====== Texto del ejercicio ======

Nuestra calificación: Muy buena

Mohammad Rasoulof no hace cine; hace bombas molotov con celuloide, y La Semilla del Fruto Sagrado es su explosivo más reciente, lanzado desde el exilio en Alemania contra el régimen de ayatolás que lo quiso silenciar. Nominada al Oscar 2025 como Mejor Película Extranjera, esta obra es un dedo medio alzado a los opresores de Teherán, un grito que resuena desde las sombras de un país donde disentir cuesta la vida.

La película sigue a Iman (Missagh Zareh), un juez del Tribunal Revolucionario —o sea, un lacayo del régimen— cuya ascensión en la jerarquía del terror coincide con las protestas tras el asesinato estatal de Mahsa Amini en el 2022. Cuando su revolver desaparece, este padre de familia se transforma en un clon doméstico de los mulás: paranoico, brutal y patético. Su esposa Najmeh (Soheila Golestani) y sus hijas, Rezvan (Mahsa Rostami) y Sana (Setareh Maleki), son las víctimas colaterales de un hombre que encarna el ADN del totalitarismo iraní: control, miedo y una hipocresía tan densa que apesta. Rasoulof convierte esta casa en un espejo del Irán actual, donde el régimen no solo aplasta calles, sino almas.

====== Datos de origen ======

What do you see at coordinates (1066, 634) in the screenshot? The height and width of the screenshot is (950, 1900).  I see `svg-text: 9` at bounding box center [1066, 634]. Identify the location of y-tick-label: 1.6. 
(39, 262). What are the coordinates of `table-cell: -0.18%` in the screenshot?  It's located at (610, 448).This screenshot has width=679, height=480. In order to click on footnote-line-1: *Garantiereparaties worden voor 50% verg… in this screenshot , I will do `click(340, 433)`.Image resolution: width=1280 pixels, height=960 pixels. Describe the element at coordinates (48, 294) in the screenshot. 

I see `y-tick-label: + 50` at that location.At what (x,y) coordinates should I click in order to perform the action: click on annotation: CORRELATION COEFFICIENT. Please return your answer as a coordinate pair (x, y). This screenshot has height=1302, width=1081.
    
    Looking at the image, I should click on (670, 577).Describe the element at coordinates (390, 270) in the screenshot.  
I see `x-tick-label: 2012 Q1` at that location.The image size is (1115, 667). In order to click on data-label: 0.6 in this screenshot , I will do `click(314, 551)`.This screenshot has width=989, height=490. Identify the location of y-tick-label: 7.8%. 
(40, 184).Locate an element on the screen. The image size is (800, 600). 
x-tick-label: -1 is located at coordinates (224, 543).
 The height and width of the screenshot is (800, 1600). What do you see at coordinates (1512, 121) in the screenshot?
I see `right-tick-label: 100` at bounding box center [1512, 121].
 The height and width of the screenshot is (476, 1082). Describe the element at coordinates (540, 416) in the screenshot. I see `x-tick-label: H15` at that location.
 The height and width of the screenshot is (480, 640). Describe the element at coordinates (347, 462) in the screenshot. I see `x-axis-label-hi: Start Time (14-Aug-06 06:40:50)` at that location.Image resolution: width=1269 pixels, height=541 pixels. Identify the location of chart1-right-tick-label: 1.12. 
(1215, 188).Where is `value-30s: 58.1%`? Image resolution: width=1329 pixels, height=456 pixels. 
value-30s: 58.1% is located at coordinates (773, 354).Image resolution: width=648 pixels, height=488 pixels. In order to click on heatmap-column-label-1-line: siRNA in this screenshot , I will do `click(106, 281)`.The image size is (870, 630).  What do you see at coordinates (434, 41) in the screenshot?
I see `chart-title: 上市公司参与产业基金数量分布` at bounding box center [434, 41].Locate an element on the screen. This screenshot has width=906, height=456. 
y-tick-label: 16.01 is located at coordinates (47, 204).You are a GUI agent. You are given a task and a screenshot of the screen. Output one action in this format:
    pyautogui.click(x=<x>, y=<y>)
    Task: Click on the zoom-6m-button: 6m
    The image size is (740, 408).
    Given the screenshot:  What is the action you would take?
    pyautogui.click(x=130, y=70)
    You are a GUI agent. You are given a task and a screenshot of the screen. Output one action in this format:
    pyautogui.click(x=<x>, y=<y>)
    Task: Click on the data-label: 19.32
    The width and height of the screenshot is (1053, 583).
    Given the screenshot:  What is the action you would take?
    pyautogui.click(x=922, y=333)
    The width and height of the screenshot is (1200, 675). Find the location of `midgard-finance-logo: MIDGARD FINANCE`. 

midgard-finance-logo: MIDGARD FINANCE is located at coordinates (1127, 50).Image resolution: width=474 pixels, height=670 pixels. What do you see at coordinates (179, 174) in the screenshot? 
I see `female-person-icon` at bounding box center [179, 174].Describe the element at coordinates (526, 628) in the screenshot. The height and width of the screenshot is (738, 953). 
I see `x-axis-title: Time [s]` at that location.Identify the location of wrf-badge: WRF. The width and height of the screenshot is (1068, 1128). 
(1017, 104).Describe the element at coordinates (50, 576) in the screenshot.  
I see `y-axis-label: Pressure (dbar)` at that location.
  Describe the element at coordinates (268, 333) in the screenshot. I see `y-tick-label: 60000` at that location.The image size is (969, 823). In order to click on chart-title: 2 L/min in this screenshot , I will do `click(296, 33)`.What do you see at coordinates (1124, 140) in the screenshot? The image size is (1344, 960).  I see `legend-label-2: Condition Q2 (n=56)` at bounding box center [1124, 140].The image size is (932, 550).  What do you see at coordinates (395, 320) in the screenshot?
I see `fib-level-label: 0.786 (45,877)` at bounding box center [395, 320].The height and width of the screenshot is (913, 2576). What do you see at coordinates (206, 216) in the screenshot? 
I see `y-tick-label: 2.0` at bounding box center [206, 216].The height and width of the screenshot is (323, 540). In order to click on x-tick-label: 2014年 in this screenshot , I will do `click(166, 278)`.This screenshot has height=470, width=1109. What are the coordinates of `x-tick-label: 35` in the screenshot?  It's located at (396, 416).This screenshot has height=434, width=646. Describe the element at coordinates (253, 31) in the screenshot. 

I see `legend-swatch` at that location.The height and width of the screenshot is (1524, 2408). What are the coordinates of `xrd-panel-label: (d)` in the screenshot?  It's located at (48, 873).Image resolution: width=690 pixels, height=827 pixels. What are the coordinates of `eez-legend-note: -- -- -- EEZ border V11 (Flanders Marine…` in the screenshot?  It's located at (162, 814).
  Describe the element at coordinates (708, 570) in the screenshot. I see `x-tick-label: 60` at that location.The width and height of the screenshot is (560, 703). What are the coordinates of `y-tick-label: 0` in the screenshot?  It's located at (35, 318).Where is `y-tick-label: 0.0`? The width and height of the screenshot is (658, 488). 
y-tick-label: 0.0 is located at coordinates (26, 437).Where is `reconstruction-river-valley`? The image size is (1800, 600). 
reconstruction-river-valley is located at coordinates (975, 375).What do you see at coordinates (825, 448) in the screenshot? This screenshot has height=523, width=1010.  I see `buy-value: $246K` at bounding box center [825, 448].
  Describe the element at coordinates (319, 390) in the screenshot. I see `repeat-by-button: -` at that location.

======

Ejercicios
**A)** Resume en dos oraciones la reseña sobre La Semilla del Fruto Sagrado.
**B)** Escribe una continuación de la reseña sobre La Semilla del Fruto Sagrado a partir de su última oración.

Respuestas
**A)** La Semilla del Fruto Sagrado, nominada al Oscar 2025 como Mejor Película Extranjera, es la obra más reciente de Mohammad Rasoulof, lanzada desde su exilio en Alemania contra el régimen de ayatolás que quiso silenciarlo. Sigue a Iman, un juez del Tribunal Revolucionario que asciende durante las protestas por el asesinato estatal de Mahsa Amini en 2022 y que, al desaparecer su arma, se vuelve paranoico y brutal con su esposa y sus hijas, de modo que la casa se convierte en un espejo del Irán actual.

**B)**
Filmada a escondidas bajo la nariz de esos carceleros con turbante, la película empieza como un drama sofocante —diálogos punzantes, silencios que cortan— y luego estalla en un thriller que escupe verdad en la cara del poder. Las imágenes de archivo de las protestas, con mujeres quemando hiyabs y jóvenes desafiando balas, no son un adorno; son un recordatorio de que mientras los mulás rezan por el control, la calle les está arrancando el trono a mordiscos. Las hijas de Iman, rebeldes en ciernes, son la semilla del título: un Ficus religiosa que crece para ahorcar a sus tiranos, sean padres o dictadores.

Claro, no es perfecto. Sus casi tres horas pueden sentirse como un sermón largo, y el giro de la segunda mitad —de la introspección al caos— podría irritar a los puristas. Pero, ¿quién necesita pulcritud cuando estás pateando la puerta de un régimen que cuelga cuerpos como trofeos? Las actuaciones, sobre todo la de Golestani como una madre atrapada en la telaraña del patriarcado teocrático, duelen de tan reales. Rasoulof no pide permiso ni se disculpa: su cámara es un arma, y ​​cada plano, un disparo.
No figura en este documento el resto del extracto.